(TASK PROMPT): Return every one of the following entries verbatim, line for line, with nothing altered.

(Text and element pointing records)
»»

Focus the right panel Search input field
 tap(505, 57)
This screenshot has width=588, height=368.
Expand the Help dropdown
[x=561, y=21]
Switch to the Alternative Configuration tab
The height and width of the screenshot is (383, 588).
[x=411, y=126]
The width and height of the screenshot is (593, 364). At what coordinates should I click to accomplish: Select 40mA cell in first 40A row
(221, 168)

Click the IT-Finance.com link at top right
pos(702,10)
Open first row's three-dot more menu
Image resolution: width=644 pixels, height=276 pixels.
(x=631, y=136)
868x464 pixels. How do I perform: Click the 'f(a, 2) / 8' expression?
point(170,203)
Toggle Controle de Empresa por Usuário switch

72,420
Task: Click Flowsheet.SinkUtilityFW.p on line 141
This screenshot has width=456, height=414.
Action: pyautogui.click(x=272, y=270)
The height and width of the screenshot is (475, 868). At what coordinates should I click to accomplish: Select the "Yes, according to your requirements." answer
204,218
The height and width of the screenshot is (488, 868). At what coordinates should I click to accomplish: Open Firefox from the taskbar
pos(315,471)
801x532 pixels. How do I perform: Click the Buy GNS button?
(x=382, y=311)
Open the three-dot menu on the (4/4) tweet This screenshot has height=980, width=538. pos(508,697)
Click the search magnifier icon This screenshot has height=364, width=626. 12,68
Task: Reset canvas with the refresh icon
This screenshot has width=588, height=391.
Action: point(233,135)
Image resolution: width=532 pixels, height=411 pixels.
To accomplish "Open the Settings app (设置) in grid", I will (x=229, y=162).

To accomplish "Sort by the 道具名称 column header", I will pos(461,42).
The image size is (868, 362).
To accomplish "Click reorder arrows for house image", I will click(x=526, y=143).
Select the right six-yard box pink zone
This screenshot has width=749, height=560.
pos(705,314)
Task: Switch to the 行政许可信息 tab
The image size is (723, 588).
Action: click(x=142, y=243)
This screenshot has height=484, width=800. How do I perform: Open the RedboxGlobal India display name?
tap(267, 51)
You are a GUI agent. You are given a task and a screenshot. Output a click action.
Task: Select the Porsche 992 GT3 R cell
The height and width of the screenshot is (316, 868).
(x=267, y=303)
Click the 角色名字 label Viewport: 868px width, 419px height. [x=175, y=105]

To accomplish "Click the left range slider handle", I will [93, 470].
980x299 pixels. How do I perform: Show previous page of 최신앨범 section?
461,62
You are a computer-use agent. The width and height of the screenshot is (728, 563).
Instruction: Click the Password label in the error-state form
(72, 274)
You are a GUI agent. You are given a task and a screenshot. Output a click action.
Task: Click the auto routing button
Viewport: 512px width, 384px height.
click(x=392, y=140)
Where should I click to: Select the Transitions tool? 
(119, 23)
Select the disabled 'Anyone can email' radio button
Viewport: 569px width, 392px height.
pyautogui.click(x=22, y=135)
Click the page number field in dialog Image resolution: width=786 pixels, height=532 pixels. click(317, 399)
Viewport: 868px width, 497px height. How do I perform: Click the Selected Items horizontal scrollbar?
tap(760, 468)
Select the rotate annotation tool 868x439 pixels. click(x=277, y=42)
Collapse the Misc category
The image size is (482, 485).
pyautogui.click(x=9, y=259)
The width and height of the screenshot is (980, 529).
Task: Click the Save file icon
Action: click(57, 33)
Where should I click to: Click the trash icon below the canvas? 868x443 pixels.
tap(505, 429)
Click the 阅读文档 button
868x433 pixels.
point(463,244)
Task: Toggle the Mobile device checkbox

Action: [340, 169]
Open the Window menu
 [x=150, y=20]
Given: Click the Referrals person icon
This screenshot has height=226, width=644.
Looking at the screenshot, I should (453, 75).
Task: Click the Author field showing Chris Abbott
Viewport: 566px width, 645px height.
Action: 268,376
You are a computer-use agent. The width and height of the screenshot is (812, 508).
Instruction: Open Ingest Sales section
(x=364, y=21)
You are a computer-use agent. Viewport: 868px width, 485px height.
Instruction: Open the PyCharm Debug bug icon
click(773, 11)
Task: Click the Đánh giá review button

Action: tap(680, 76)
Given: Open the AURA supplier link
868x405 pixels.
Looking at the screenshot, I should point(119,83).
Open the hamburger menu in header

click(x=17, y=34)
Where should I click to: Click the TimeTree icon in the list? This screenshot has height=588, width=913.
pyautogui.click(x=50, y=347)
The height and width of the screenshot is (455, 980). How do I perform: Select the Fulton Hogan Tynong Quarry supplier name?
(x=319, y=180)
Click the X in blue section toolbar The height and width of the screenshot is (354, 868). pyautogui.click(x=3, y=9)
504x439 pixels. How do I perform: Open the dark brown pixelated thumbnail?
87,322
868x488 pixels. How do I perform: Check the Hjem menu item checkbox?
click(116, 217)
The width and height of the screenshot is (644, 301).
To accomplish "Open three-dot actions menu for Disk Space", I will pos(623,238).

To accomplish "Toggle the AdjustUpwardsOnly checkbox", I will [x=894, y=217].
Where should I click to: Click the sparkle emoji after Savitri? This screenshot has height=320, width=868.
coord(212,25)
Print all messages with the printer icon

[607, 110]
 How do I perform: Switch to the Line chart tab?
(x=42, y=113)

««

(WORKED SOLUTION):
Focus the right panel Search input field
 tap(505, 57)
This screenshot has width=588, height=368.
Expand the Help dropdown
[x=561, y=21]
Switch to the Alternative Configuration tab
The height and width of the screenshot is (383, 588).
[x=411, y=126]
The width and height of the screenshot is (593, 364). At what coordinates should I click to accomplish: Select 40mA cell in first 40A row
(221, 168)

Click the IT-Finance.com link at top right
pos(702,10)
Open first row's three-dot more menu
Image resolution: width=644 pixels, height=276 pixels.
(x=631, y=136)
868x464 pixels. How do I perform: Click the 'f(a, 2) / 8' expression?
point(170,203)
Toggle Controle de Empresa por Usuário switch

72,420
Task: Click Flowsheet.SinkUtilityFW.p on line 141
This screenshot has width=456, height=414.
Action: pyautogui.click(x=272, y=270)
The height and width of the screenshot is (475, 868). At what coordinates should I click to accomplish: Select the "Yes, according to your requirements." answer
204,218
The height and width of the screenshot is (488, 868). At what coordinates should I click to accomplish: Open Firefox from the taskbar
pos(315,471)
801x532 pixels. How do I perform: Click the Buy GNS button?
(x=382, y=311)
Open the three-dot menu on the (4/4) tweet This screenshot has height=980, width=538. pos(508,697)
Click the search magnifier icon This screenshot has height=364, width=626. 12,68
Task: Reset canvas with the refresh icon
This screenshot has width=588, height=391.
Action: point(233,135)
Image resolution: width=532 pixels, height=411 pixels.
To accomplish "Open the Settings app (设置) in grid", I will (x=229, y=162).

To accomplish "Sort by the 道具名称 column header", I will pos(461,42).
The image size is (868, 362).
To accomplish "Click reorder arrows for house image", I will click(x=526, y=143).
Select the right six-yard box pink zone
This screenshot has width=749, height=560.
pos(705,314)
Task: Switch to the 行政许可信息 tab
The image size is (723, 588).
Action: click(x=142, y=243)
This screenshot has height=484, width=800. How do I perform: Open the RedboxGlobal India display name?
tap(267, 51)
You are a GUI agent. You are given a task and a screenshot. Output a click action.
Task: Select the Porsche 992 GT3 R cell
The height and width of the screenshot is (316, 868).
(x=267, y=303)
Click the 角色名字 label Viewport: 868px width, 419px height. [x=175, y=105]

To accomplish "Click the left range slider handle", I will [93, 470].
980x299 pixels. How do I perform: Show previous page of 최신앨범 section?
461,62
You are a computer-use agent. The width and height of the screenshot is (728, 563).
Instruction: Click the Password label in the error-state form
(72, 274)
You are a GUI agent. You are given a task and a screenshot. Output a click action.
Task: Click the auto routing button
Viewport: 512px width, 384px height.
click(x=392, y=140)
Where should I click to: Select the Transitions tool? 
(119, 23)
Select the disabled 'Anyone can email' radio button
Viewport: 569px width, 392px height.
pyautogui.click(x=22, y=135)
Click the page number field in dialog Image resolution: width=786 pixels, height=532 pixels. click(317, 399)
Viewport: 868px width, 497px height. How do I perform: Click the Selected Items horizontal scrollbar?
tap(760, 468)
Select the rotate annotation tool 868x439 pixels. click(x=277, y=42)
Collapse the Misc category
The image size is (482, 485).
pyautogui.click(x=9, y=259)
The width and height of the screenshot is (980, 529).
Task: Click the Save file icon
Action: click(57, 33)
Where should I click to: Click the trash icon below the canvas? 868x443 pixels.
tap(505, 429)
Click the 阅读文档 button
868x433 pixels.
point(463,244)
Task: Toggle the Mobile device checkbox

Action: [340, 169]
Open the Window menu
 [x=150, y=20]
Given: Click the Referrals person icon
This screenshot has height=226, width=644.
Looking at the screenshot, I should (453, 75).
Task: Click the Author field showing Chris Abbott
Viewport: 566px width, 645px height.
Action: 268,376
You are a computer-use agent. The width and height of the screenshot is (812, 508).
Instruction: Open Ingest Sales section
(x=364, y=21)
You are a computer-use agent. Viewport: 868px width, 485px height.
Instruction: Open the PyCharm Debug bug icon
click(773, 11)
Task: Click the Đánh giá review button

Action: tap(680, 76)
Given: Open the AURA supplier link
868x405 pixels.
Looking at the screenshot, I should point(119,83).
Open the hamburger menu in header

click(x=17, y=34)
Where should I click to: Click the TimeTree icon in the list? This screenshot has height=588, width=913.
pyautogui.click(x=50, y=347)
The height and width of the screenshot is (455, 980). How do I perform: Select the Fulton Hogan Tynong Quarry supplier name?
(x=319, y=180)
Click the X in blue section toolbar The height and width of the screenshot is (354, 868). pyautogui.click(x=3, y=9)
504x439 pixels. How do I perform: Open the dark brown pixelated thumbnail?
87,322
868x488 pixels. How do I perform: Check the Hjem menu item checkbox?
click(116, 217)
The width and height of the screenshot is (644, 301).
To accomplish "Open three-dot actions menu for Disk Space", I will pos(623,238).

To accomplish "Toggle the AdjustUpwardsOnly checkbox", I will [x=894, y=217].
Where should I click to: Click the sparkle emoji after Savitri? This screenshot has height=320, width=868.
coord(212,25)
Print all messages with the printer icon

[607, 110]
 How do I perform: Switch to the Line chart tab?
(x=42, y=113)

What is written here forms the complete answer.